Olivia Long, CEO of SMSF administrators Xpress Super and SuperGuardian, says the Government’s decision to take a short-term approach to superannuation will prove to have a long-term cost for people in their retirement years.
Long singled out the Federal Government’s decision to reduce the concessional contribution from $30,000 for people aged under 50 and $35,000 for those 50 and over back to $25,000 as an ill-considered move that will especially hurt those who haven’t been able to save earlier in their working lives.
“All the research shows that people wait till later in their working lives to top their superannuation. This is when they have the financial capacity to do so, yet in one fell swoop the Government is making this that much harder. It will particularly fall heavily on women and those who have broken work patterns,” she said.
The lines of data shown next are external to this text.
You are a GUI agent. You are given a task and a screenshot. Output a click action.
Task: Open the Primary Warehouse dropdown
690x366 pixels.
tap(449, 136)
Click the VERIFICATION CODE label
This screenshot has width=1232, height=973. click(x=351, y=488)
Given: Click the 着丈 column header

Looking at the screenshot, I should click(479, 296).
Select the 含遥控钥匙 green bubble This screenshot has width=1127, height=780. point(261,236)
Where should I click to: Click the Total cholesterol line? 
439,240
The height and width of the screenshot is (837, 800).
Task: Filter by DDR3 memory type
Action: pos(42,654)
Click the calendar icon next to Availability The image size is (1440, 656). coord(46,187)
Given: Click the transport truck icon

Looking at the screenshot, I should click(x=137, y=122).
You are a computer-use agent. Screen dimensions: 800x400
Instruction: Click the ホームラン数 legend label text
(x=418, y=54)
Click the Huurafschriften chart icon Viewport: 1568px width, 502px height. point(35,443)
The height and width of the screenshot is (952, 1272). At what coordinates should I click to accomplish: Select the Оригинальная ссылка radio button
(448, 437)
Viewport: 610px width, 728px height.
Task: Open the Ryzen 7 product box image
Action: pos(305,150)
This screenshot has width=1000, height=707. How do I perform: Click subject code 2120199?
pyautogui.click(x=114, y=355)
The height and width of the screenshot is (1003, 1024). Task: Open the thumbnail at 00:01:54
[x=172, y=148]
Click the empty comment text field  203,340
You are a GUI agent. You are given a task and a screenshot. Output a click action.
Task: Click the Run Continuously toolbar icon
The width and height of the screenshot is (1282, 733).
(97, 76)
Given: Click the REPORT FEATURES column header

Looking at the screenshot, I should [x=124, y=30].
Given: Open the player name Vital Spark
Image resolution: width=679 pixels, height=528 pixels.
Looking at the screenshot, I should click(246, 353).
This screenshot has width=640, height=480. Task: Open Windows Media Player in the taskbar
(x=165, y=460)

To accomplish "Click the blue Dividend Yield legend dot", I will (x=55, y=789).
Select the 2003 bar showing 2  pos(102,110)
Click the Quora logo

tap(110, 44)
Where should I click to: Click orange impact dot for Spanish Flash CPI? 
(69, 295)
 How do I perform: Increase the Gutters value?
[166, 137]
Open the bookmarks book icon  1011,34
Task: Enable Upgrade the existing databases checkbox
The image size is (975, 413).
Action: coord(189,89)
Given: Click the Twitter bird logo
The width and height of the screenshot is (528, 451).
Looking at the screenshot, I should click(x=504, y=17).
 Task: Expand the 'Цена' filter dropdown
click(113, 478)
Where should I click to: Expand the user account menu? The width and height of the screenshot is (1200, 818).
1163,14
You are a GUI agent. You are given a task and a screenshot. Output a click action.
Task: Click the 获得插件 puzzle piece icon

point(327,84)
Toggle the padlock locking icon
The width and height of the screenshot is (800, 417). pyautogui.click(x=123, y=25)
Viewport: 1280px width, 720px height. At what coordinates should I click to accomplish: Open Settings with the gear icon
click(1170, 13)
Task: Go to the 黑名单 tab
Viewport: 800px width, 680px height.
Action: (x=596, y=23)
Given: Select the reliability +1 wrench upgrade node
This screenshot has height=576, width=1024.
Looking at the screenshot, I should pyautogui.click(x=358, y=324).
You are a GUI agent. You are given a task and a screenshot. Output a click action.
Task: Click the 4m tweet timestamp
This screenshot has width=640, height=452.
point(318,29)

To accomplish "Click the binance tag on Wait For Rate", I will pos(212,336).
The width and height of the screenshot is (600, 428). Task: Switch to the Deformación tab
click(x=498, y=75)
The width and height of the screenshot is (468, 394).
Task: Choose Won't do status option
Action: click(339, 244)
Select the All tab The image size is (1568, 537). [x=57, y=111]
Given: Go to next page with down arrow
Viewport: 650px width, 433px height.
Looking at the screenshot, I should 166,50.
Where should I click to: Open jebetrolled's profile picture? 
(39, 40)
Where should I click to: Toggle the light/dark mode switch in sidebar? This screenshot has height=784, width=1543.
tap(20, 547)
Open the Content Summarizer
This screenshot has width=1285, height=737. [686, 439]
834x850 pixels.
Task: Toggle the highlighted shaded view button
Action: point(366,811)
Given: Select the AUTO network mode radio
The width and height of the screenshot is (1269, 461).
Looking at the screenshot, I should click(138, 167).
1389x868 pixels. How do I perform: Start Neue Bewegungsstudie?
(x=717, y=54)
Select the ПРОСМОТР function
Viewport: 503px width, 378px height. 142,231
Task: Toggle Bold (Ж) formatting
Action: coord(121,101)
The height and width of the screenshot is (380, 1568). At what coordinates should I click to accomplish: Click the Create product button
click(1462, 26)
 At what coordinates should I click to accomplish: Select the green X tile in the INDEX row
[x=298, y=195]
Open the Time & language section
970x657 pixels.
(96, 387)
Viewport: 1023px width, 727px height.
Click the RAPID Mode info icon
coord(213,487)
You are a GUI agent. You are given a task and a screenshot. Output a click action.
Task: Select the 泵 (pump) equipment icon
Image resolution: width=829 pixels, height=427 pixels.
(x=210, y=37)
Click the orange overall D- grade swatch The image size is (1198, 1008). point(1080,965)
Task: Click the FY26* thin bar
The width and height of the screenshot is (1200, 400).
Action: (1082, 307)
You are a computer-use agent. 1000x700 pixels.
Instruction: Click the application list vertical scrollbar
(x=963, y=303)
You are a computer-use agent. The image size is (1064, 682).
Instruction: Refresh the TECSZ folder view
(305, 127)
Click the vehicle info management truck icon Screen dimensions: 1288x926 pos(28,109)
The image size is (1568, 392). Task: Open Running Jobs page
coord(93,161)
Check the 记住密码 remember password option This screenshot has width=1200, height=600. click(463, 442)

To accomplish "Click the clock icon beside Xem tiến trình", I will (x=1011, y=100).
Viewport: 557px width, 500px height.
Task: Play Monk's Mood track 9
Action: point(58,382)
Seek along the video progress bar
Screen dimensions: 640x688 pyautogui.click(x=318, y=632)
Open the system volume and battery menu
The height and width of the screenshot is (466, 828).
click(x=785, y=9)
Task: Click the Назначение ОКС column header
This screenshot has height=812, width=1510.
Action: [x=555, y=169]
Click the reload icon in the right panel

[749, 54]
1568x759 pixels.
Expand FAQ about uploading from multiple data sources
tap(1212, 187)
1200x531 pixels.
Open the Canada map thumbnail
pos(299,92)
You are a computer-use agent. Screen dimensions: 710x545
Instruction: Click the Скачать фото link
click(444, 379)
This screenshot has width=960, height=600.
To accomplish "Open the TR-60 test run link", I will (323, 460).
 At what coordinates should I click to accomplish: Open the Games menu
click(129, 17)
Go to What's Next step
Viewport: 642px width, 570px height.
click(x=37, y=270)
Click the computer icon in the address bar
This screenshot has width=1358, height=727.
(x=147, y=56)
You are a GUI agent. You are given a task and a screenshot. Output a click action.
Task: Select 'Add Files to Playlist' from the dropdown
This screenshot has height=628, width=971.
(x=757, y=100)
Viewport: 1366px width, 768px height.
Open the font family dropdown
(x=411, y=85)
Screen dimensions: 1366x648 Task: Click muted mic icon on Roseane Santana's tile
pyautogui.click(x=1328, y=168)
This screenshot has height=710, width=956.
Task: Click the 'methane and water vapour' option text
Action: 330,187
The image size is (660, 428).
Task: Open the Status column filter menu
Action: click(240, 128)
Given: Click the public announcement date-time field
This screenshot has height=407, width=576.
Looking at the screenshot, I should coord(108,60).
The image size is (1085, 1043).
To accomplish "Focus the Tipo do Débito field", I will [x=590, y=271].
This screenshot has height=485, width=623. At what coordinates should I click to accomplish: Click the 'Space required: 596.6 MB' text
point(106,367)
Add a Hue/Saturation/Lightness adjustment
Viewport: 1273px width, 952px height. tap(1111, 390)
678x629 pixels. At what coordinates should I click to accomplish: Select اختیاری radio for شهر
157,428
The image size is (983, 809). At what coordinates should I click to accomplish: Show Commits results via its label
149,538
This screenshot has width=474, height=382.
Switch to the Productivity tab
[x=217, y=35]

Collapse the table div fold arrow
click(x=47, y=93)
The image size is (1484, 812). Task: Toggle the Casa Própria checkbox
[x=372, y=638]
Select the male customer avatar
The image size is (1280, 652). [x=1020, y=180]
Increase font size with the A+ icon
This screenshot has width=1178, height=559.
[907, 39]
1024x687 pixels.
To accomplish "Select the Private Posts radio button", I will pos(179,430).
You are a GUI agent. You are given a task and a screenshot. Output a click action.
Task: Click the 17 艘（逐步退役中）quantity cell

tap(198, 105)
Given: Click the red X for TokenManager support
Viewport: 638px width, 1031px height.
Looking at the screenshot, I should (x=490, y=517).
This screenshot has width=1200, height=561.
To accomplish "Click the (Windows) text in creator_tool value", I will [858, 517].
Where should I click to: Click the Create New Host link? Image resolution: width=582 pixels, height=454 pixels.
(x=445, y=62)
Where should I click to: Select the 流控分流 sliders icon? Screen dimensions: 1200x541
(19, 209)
Australia’s leading seniors’ advocacy organisation, COTA Australia, today labelled the overall effect of the 2016 Federal budget a mixed bag for older people with some great measures around superannuation. COTA Australia Chief Executive Ian Yates said he welcomed the initiatives which put superannuation back on the path for which it was originally intended and ensured women and low income workers had more opportunities to save for their retirement.
COTA Australia Chief Executive Ian Yates said the superannuation changes were the most significant tructural reforms since superannuation was first introduced.
“COTA is pleased to see the government move in a direction that ensures superannuation is used for the purpose it was originally intended – as a way for people to save for their retirement rather than a wealth accumulation scheme for Australia’s highest earners,” Mr Yates said.
“COTA is also extremely pleased to see the lifting of the restrictions on the age people can make superannuation contributions over 65 years to a new limit of 75 years”, Mr Yates said.
“This acknowledges that increasing numbers of people are choosing to work well into their 70s and sends a positive signal about mature age employment.”
The Association of Superannuation Funds of Australia (ASFA) has said that it will be important for the government to consult on the implementation of a number of the measures. Some of the measures have the potential to significantly increase administration costs of funds. Such costs would likely be passed on to all fund members, not just those directly impacted by the changes.
“We do not support the reduction of annual concessional caps to $25,000. While today less than 2 per cent of people (around 255,000) with superannuation make contributions above $25,000, a significant number of such individuals have low balances are attempting to catch up,” said ASFA CEO Pauline Vamos.
“For instance, around 36,000 women with balances less than $200,000 in 2013/14, were making contributions in excess of $25,000.
“While the changes to the flexibility caps will allow women, in particular, who currently retire with less than half the superannuation of men, to catch up. However, the restriction of a five year period for the calculation of previously unused cap amounts restricts the effectiveness of it.”
The Financial Services Council (FSC) notes the proposed budget changes to superannuation are designed to improve retirement outcomes for all Australians.
Positive measures that help women save for their retirement and extend the scope of superannuation to all Australians, including contractors are welcome. The FSC also supports the changes to retirement income products.
However the proposed restrictions on savers and retirees appear to be counterproductive. FSC CEO Sally Loane said: “The test for this budget is whether Australia will have more pensioners or more self funded retirees.”